The vines thrived remarkably well in the South African climate. In the late 1950s and early ‘60s, pinotage began to win awards on the global stage, inspiring other winegrowers in the country to plant widely.
Of course, it wasn’t an easy road. Early efforts were inconsistent, and the British wine masters were not impressed, which killed its prospects for the export market. However, a handful of loyalists persevered, and the quality began to improve until it eventually took its rightful place as the king of South African red wines.

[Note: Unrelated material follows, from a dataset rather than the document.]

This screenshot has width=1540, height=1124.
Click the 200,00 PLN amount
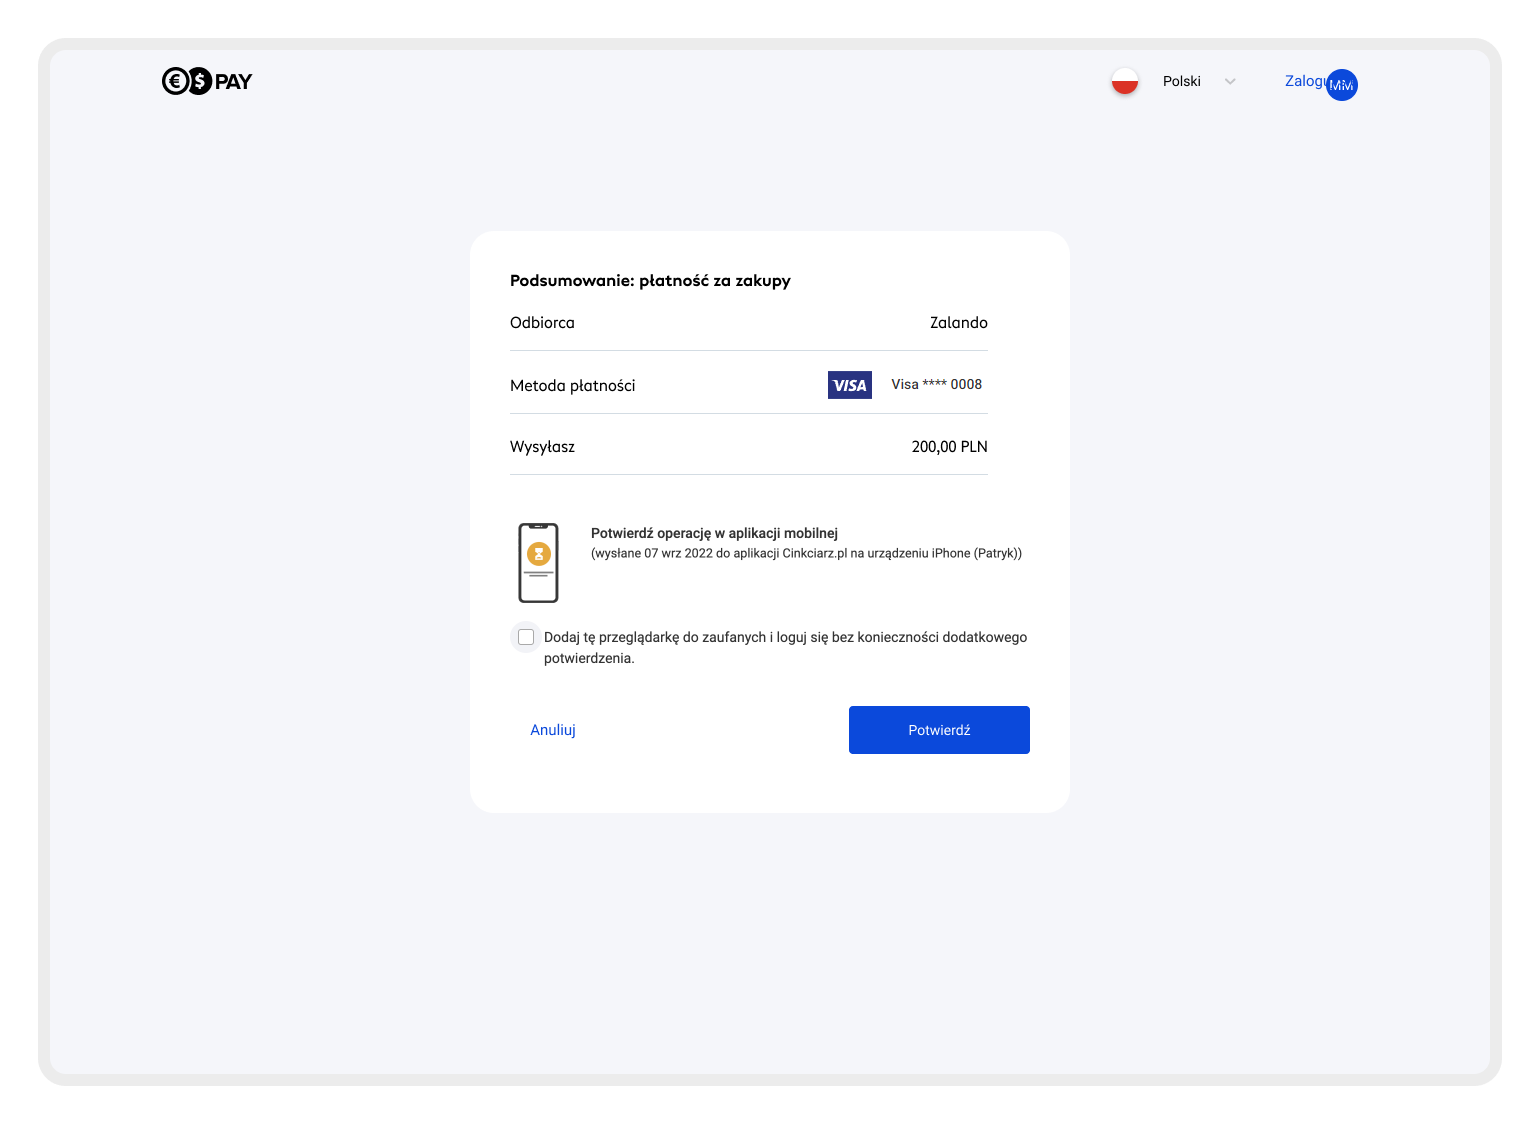pos(949,447)
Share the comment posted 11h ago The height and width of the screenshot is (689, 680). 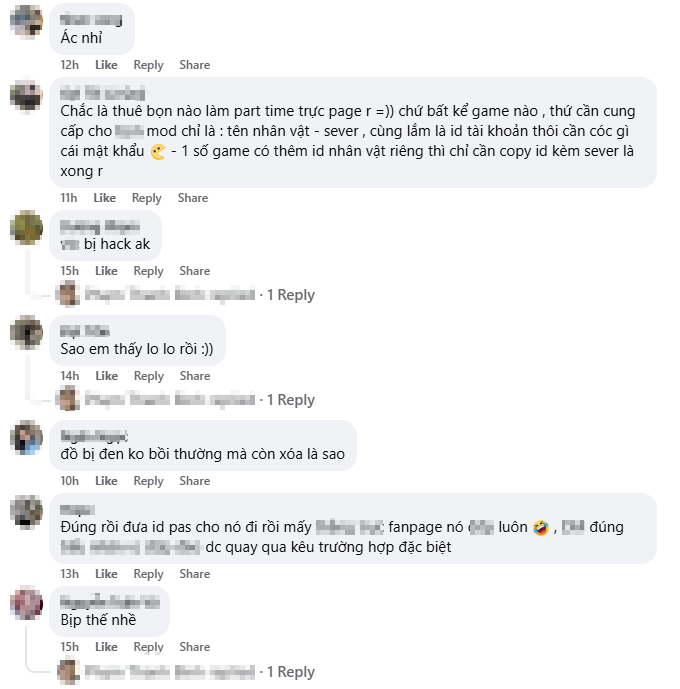[193, 198]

What Does Pinotage Taste Like?
Pinotage can be medium to full-bodied, depending on where it’s grown. It shows medium tannins and has a distinct black fruit character, with typical aromas and flavors of blackberry, fig, cherry, coffee, earthy chocolate, and spice. In hotter years, it can become jammy with low tannins and very high alcohol content.
Pairing Pinotage with Food
Roasted meats are ideal for pairing with pinotage, as are smoked meats and all kinds of barbeque (known as Braai in South Africa). You’ll find pinotage to be an excellent match for pepperoni pizza or any kind of spicy sausage, charcuterie, or game meats. Try it alongside roast venison with wild blueberry compote—absolute heaven!
Pinotage is uniquely South African, but if you come across an example grown and made elsewhere, just know that it’s a rare find. Unlike merlot or shiraz, pinotage has a rather niche audience, so anyone making it outside SA is doing so purely out of passion.
Bottom line? If you’re the adventurous type, give pinotage a try. It’s an unexpected delight that invites discovery and rewards the curious.